What happens at ECMI stays at ECMI

I just got back from NetSci at 12:30 am this morning and I will head off tomorrow for another conference. (A quick piece of advice: Attempting to go to back-to-back conferences is a very bad idea. I already feel quite exhausted...) This time the conference is in the ECMI series. By the way, there is no truth to the rumor that ECMI, which stands for "The European Consortium For Mathematics In Industry", has Wile E. Coyote as its mascot. (Also, I'm not sure whether or not there will be any super geniuses at the conference...)

For this conference, I was asked to organize a session on mathematics and social networks. The main message I want to send is that this is an exciting frontier for the mathematical scientists. For this particular meeting, I will also be stressing as part of my message the increasing important and prevalence of this stuff in industrial problems (such as for online recommendation systems), though I'll concentrate on my own research for the bulk of my talk. I will also give a talk about my work on wave propagation in granular lattices as part of a session on asymptotic analysis.

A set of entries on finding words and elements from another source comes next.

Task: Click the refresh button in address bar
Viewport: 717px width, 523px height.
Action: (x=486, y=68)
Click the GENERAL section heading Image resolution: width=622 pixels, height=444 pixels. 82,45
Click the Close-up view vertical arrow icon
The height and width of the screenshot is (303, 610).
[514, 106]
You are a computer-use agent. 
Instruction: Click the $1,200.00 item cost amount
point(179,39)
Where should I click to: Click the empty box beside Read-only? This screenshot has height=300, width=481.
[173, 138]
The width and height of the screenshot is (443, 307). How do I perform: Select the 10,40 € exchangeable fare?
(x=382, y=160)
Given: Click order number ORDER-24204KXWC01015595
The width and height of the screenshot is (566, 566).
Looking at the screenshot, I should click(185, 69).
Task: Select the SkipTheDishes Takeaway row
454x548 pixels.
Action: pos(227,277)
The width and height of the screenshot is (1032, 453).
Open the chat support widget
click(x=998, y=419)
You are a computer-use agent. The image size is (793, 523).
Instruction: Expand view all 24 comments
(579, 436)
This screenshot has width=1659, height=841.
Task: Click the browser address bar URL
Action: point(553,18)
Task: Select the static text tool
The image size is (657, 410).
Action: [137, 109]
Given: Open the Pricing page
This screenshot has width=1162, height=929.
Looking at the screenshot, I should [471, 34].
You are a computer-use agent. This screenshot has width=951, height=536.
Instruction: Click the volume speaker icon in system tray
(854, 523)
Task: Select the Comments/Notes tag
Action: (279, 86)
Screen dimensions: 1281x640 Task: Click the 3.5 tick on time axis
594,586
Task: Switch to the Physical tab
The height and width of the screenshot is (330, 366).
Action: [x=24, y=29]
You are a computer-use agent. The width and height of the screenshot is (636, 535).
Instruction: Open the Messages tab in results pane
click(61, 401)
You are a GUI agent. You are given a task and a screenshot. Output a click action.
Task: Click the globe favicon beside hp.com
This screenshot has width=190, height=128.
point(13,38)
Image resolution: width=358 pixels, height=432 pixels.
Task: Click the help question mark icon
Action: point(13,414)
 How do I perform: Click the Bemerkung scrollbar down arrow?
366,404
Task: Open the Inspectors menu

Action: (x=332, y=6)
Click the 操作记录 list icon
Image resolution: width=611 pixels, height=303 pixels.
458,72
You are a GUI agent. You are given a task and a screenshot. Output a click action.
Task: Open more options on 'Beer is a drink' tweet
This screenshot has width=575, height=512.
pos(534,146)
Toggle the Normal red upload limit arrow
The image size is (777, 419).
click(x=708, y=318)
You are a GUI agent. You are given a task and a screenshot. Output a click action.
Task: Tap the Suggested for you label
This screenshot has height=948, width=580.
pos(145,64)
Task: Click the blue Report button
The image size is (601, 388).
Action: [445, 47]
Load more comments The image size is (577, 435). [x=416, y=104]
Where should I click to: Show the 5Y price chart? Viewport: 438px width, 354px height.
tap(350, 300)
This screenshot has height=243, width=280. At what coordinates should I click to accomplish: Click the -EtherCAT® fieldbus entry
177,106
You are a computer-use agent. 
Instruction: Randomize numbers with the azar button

By the way, NetSci was a very good conference. (I gave a talk on my Congressional research there.) I acquired some awesome new data on political cabinet networks and will be collaborating with Brian Uzzi from Northwestern's business school (in addition to some of the usual math/physics crowd) in studying it. (Brian was already working with some Oxford folks, so I got to meet with him and talk with him a couple of times at the meeting. He gave a great invited presentation that included references to both Wang Chung and the Traveling Wilburys. Dude!) I'm not as well-known in networks as in the applied math/nonlinear dynamics community, but things seem to be on the upswing here as well. (FYI: More important is that those who do know me respect my work...)

On the way back from NetSci, a delay for one train, cause me to miss the last connection at Birmingham New Street. I then walked 5 minutes to a nearby station so that I could visit a couple of extra nodes in Britain's train network and finally get home. I made it to my apartment at 12:30 --- about 2 hours later than planned, but at least I made it and could sleep in my own bed. During this ordeal, it occurred to me that my knowledge of British geography is almost entirely network-based. I basically think of how I can get from one city to another almost entirely based on how I how between different nodes of the network. I have figured out a little bit about how this network is embedded in two-dimensional space, but I know far more about travel in Britain along the network. This can occasionally cause mistakes on my part because the embeddedness in two-dimensional space of the network is quite important (as Mark Newman and Michael Gastner have stressed in several papers over the last couple of years).